Wahn Soo Choi scite author profile

The rat mast cell line RBL-2H3 contains both phospholipase D (PLD)1 and PLD2. Previous studies with this cell line indicated that expressed PLD1 and PLD2 are both strongly activated by stimulants of secretion. We now show by use of PLDs tagged with enhanced green fluorescent protein that PLD1, which is largely associated with secretory granules, redistributes to the plasma membrane in stimulated cells by processes reminiscent of exocytosis and fusion of granules with the plasma membrane.
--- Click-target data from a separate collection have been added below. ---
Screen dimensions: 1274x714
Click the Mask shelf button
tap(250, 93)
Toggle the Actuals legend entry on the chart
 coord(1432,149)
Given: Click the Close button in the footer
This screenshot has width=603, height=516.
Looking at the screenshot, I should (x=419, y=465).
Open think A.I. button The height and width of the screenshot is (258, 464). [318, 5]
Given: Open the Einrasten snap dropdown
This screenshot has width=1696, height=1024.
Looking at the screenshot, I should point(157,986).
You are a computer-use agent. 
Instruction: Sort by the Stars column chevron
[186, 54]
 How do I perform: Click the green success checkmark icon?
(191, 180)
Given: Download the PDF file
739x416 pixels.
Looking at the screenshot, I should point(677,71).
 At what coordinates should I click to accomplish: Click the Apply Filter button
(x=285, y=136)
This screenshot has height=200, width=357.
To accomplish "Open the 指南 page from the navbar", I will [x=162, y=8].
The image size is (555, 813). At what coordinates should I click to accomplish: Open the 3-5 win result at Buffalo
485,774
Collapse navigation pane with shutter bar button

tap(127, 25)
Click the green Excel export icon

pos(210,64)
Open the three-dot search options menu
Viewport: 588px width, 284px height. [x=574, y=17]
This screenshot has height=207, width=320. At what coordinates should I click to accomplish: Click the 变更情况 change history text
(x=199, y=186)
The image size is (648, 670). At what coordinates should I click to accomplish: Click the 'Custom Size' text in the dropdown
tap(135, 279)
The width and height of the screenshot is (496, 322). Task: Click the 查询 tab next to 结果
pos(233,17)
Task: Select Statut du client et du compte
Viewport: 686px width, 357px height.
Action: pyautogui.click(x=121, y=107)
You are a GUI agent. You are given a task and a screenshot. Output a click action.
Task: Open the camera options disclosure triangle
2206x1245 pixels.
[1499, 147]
These processes and secretion of granules are suppressed by expression of a catalytically inactive mutant of PLD1 or by the presence of 50 mM 1-butanol but not tert-butanol, an indication that these events are dependent on the catalytic activity of PLD1. Of note, cholera toxin induces translocation of PLD1-labeled granules to the plasma membrane but not fusion of granules with plasma membrane or secretion. Subsequent stimulation of calcium influx with Ag or thapsigargin leads to rapid redistribution of PLD1 to the plasma membrane and accelerated secretion. Also of note, PLD1 is recycled from plasma membrane back to granules within 4 h of stimulation. PLD2, in contrast, is largely confined to the plasma membrane, but it too participates in the secretory process, because expression of catalytically inactive PLD2 also blocks secretion. These data indicate a two-step process: translocation of granules to the cell periphery, regulated by granule-associated PLD1, and a calcium-dependent fusion of granules with the plasma membrane, regulated by plasma membrane-associated PLD2 and possibly PLD1.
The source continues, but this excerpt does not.